Saved data entries

--------------------

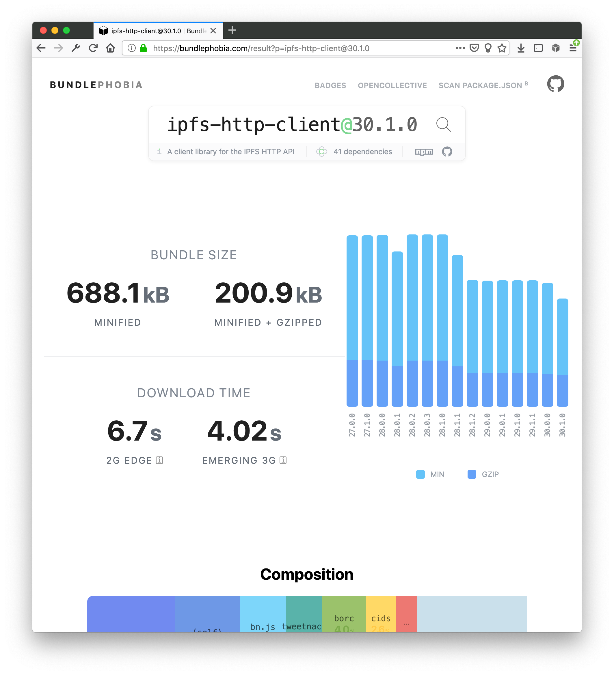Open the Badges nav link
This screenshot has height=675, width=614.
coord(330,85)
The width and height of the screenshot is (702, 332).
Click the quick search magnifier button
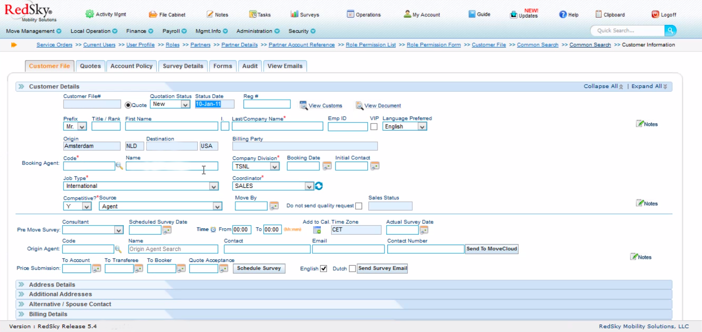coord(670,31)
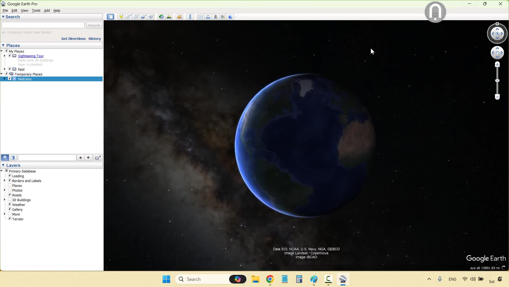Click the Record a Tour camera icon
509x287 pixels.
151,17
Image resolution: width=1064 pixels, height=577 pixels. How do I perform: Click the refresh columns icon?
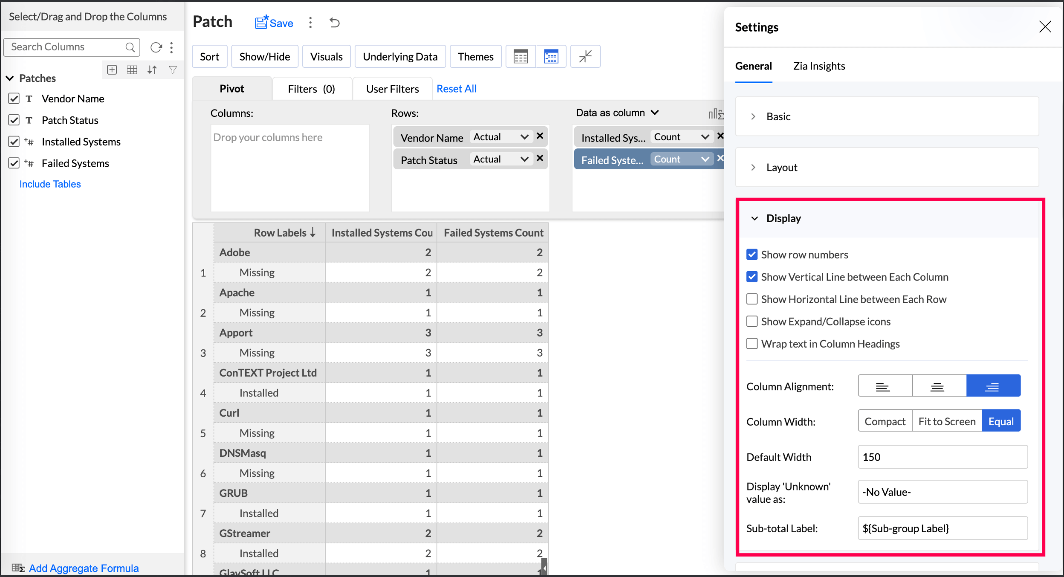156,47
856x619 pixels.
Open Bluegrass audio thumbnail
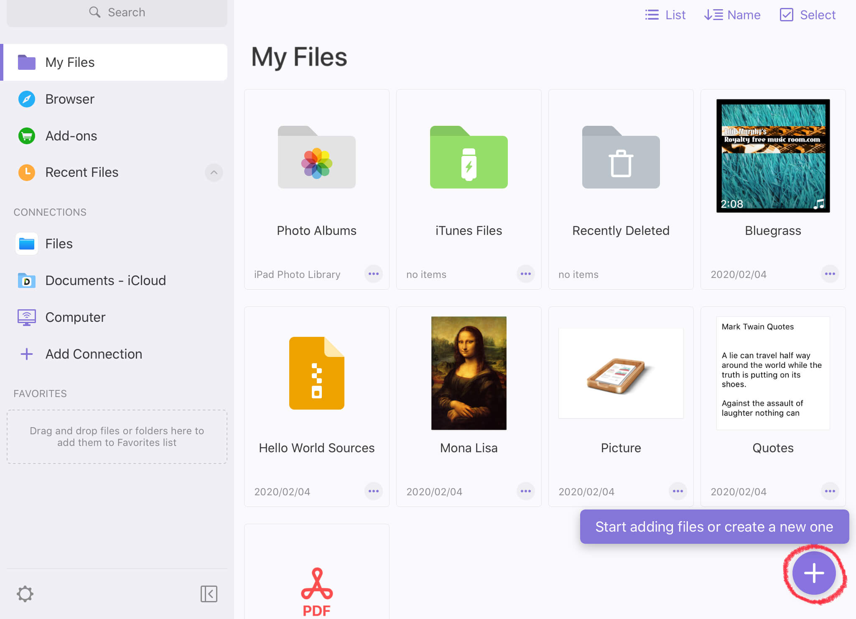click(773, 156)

--------------------

## Assignment
The lines from the one holding "Image resolution: width=1064" to the final line of the entries are to be duplicated exactly, and the pictures are to be left out.

## Solution for this problem
Image resolution: width=1064 pixels, height=577 pixels. How do I perform: Click the refresh columns icon?
156,47
856x619 pixels.
Open Bluegrass audio thumbnail
click(773, 156)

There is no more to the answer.